I flew out for work last night and have a HUGE career changing interview. My husband 
Knows the time and the pressure. 20 minutes before interview he calls me in a panic to tell me that our new dog peed on the blanket. He doesn't know what to do. When I tell him that I can't deal with it right now and advise him to use his best judgement he abruptly tells me he has to go... He's going to be late for work. 

He's a grown man!
_Posted via Mobile Device_


----------



## A Bit Much (Sep 14, 2011)

That dude wouldn't be allowed to steal my joy in the future. That's what voicemail is for. ESPECIALLY if I know how he is. Drama drama drama.


----------



## Cosmos (May 4, 2012)

Did he expect you to cancel the interview and fly back home to wash the blankie?:scratchhead:


----------



## SadSamIAm (Oct 29, 2010)

Yes, men can be stupid and thoughtless.

I know because I are one.


----------



## wiigirl (Jun 14, 2012)

Cosmos said:


> Did he expect you to cancel the interview and fly back home to wash the blankie?:scratchhead:


I would of just put him in voicemail.








_Posted via Mobile Device_


----------



## tacoma (May 1, 2011)

Your husband seriously doesn`t know how to deal with a peed on blanket?


----------



## questionme2 (Dec 23, 2008)

He DOES know. It's really crazy. He called to ask if he should throw it out, take it to the dry cleaners or wash it. I said I don't know... Use your best judgement. I said if you want to try cleaning it... Great. He then responded... Well if I do that it will have to sit in the car all day. I said ok well wash it?!? He said I'm afraid I'll ruin it. I said ahhh your other option is throwing it out... So why not wash it first? Then he abruptly said "I don't know what to do... But I've got to go... I'm gonna be late for work. Good luck on your interview. Click. "

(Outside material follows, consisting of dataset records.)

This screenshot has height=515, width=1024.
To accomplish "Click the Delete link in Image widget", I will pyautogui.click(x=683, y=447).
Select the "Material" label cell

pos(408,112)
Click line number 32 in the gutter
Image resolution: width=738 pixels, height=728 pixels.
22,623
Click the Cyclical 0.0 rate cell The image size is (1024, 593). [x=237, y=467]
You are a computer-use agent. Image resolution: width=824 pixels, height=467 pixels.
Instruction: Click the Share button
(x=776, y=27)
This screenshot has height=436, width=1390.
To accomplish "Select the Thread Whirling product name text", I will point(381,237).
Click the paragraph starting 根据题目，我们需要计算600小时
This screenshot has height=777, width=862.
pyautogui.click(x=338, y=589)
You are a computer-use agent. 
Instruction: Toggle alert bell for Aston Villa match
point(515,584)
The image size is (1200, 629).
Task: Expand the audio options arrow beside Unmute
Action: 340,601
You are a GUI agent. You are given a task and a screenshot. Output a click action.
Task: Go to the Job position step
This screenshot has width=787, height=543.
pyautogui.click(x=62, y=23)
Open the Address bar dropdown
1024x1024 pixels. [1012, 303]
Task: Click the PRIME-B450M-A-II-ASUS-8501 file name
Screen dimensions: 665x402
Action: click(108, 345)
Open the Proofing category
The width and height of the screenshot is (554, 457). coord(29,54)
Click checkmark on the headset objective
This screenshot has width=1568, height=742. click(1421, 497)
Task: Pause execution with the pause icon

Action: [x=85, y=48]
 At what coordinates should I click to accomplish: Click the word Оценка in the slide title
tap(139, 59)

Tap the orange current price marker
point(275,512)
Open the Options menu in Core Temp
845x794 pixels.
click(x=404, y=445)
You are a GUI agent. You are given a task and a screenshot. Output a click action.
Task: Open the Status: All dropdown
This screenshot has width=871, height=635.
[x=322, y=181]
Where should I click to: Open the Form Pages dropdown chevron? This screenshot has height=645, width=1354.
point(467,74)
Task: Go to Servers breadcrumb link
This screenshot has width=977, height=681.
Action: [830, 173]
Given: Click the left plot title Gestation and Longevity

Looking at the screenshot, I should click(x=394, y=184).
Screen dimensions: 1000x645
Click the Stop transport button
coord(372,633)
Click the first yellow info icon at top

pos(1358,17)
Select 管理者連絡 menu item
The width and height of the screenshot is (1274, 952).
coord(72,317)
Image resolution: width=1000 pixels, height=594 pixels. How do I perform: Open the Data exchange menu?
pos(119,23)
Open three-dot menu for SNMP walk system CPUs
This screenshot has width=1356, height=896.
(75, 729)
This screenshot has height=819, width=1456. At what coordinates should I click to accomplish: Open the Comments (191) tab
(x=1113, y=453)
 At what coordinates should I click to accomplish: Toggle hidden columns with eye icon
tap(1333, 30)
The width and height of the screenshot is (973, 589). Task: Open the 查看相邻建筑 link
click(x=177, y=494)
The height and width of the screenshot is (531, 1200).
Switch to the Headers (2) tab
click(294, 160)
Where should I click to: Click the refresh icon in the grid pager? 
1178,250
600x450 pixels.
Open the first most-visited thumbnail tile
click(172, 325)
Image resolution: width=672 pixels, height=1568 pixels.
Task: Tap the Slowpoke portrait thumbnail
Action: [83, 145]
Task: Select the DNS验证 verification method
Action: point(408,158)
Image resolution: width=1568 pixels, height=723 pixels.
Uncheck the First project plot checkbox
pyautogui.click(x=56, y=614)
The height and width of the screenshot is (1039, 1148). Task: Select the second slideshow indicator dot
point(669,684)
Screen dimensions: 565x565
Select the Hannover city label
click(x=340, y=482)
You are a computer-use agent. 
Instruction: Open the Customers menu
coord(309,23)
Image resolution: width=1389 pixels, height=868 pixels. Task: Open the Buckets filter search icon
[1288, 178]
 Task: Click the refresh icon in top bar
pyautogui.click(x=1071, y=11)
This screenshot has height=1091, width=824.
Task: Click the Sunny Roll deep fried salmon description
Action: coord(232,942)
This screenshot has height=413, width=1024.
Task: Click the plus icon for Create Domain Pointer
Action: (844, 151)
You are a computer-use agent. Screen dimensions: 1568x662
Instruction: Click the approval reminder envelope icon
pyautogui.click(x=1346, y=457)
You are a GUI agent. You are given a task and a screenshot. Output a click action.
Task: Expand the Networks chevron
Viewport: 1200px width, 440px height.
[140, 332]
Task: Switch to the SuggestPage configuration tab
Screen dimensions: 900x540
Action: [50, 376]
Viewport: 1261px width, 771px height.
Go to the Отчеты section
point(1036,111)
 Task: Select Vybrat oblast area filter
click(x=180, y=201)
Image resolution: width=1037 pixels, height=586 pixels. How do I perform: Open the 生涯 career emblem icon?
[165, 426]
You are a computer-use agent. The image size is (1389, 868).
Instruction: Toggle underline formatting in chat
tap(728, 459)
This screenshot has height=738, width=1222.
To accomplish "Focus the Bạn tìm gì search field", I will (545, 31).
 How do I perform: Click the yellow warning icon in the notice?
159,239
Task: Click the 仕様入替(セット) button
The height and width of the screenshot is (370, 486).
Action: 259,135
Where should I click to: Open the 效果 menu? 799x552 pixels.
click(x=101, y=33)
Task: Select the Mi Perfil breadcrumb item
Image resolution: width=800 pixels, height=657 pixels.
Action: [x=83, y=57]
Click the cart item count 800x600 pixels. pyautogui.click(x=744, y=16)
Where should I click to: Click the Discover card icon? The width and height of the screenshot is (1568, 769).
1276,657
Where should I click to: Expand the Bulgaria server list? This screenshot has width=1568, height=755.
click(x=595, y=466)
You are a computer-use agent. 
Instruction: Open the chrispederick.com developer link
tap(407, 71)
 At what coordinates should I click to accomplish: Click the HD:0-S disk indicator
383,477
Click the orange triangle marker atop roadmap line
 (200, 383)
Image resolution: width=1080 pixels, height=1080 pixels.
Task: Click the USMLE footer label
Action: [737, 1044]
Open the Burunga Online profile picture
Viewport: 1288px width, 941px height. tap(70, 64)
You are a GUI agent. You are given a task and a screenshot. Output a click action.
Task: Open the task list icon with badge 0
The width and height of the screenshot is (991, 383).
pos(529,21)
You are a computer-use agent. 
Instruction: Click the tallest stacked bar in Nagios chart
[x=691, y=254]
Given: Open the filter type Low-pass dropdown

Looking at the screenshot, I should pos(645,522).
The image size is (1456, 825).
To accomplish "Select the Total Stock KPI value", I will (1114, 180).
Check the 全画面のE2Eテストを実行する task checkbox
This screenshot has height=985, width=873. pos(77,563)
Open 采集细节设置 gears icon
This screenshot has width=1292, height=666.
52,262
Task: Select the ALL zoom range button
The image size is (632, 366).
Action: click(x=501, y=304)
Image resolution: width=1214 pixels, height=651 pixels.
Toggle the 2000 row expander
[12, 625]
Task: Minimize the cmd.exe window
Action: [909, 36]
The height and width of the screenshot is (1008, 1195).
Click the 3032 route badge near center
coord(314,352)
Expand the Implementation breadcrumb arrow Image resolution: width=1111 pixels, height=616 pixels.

I mean.. How does a working professional under major pressure even respond to that????




tacoma said:


> Your husband seriously doesn`t know how to deal with a peed on blanket?


_Posted via Mobile Device_


----------



## Gabriel (May 10, 2011)

questionme2 said:


> He DOES know. It's really crazy. He called to ask if he should throw it out, take it to the dry cleaners or wash it. I said I don't know... Use your best judgement. I said if you want to try cleaning it... Great. He then responded... Well if I do that it will have to sit in the car all day. I said ok well wash it?!? He said I'm afraid I'll ruin it. I said ahhh your other option is throwing it out... So why not wash it first? Then he abruptly said "I don't know what to do... But I've got to go... I'm gonna be late for work. Good luck on your interview. Click. "
> 
> 
> I mean.. How does a working professional under major pressure even respond to that????
> ...


I know how I would have responded to it. I would have hung up the phone and muttered to myself, "Not my problem." And refocused on the interview.


----------



## questionme2 (Dec 23, 2008)

I honestly thought he was calling to wish md luck. That was the only reason I answered. I should have known better. Recently I needed his help w child are while I was at work. He said sorry I can't be bothered today. Handle it. And I did. And it nearly cost me my job. I just can't get over the way he treats me vs his own expectations. 




Gabriel said:


> I know how I would have responded to it. I would have hung up the phone and muttered to myself, "Not my problem." And refocused on the interview.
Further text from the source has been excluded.